ASSIGNMENT: Filter the data for lines with the word "right", then copy every line so identified.

[Stored records]
=== Begin Enclosure ===
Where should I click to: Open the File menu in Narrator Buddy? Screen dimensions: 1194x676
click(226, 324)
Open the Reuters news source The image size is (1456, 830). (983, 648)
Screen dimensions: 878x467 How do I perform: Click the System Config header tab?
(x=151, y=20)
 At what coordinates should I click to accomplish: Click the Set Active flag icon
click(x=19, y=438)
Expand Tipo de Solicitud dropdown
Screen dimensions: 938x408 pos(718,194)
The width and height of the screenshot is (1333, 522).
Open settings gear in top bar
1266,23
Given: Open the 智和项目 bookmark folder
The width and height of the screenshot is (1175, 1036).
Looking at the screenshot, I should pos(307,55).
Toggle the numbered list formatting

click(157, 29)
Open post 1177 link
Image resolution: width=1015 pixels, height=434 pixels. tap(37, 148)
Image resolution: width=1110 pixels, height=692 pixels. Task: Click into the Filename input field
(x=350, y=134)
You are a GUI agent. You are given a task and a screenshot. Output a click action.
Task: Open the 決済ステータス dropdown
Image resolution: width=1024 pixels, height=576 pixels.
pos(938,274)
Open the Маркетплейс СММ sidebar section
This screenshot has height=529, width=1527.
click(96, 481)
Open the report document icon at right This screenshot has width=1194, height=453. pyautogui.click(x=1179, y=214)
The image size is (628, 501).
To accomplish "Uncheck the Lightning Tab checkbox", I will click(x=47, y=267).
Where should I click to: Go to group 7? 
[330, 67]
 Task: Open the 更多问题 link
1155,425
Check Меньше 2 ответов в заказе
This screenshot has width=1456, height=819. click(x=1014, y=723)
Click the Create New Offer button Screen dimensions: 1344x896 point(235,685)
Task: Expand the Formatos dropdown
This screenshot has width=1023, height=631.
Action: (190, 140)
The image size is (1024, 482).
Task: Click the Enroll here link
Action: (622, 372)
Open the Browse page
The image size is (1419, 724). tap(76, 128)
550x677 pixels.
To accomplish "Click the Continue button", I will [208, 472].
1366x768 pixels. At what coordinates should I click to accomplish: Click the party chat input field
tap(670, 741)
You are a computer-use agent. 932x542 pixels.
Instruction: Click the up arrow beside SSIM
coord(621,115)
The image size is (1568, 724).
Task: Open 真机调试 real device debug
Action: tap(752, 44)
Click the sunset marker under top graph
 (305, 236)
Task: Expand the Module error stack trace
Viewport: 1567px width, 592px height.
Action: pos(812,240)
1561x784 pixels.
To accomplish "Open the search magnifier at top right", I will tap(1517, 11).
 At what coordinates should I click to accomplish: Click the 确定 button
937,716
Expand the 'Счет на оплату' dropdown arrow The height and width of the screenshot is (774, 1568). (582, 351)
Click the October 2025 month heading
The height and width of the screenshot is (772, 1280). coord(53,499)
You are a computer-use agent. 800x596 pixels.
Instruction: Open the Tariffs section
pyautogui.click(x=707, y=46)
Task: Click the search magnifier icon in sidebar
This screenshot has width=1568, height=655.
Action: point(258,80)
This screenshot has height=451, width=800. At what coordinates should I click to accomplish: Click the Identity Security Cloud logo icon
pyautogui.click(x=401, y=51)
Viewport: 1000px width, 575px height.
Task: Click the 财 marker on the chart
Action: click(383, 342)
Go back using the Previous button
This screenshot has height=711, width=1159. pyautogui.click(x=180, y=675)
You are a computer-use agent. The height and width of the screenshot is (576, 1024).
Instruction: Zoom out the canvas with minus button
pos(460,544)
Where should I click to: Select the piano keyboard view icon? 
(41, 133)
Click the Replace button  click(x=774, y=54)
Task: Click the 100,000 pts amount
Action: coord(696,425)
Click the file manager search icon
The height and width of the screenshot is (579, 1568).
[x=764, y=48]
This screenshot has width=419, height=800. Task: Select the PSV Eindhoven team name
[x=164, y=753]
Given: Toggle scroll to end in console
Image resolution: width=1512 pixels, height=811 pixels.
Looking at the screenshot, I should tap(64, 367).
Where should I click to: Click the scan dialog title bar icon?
=== End Enclosure ===
ANSWER:
Open the report document icon at right This screenshot has width=1194, height=453. pyautogui.click(x=1179, y=214)
To accomplish "Open the search magnifier at top right", I will tap(1517, 11).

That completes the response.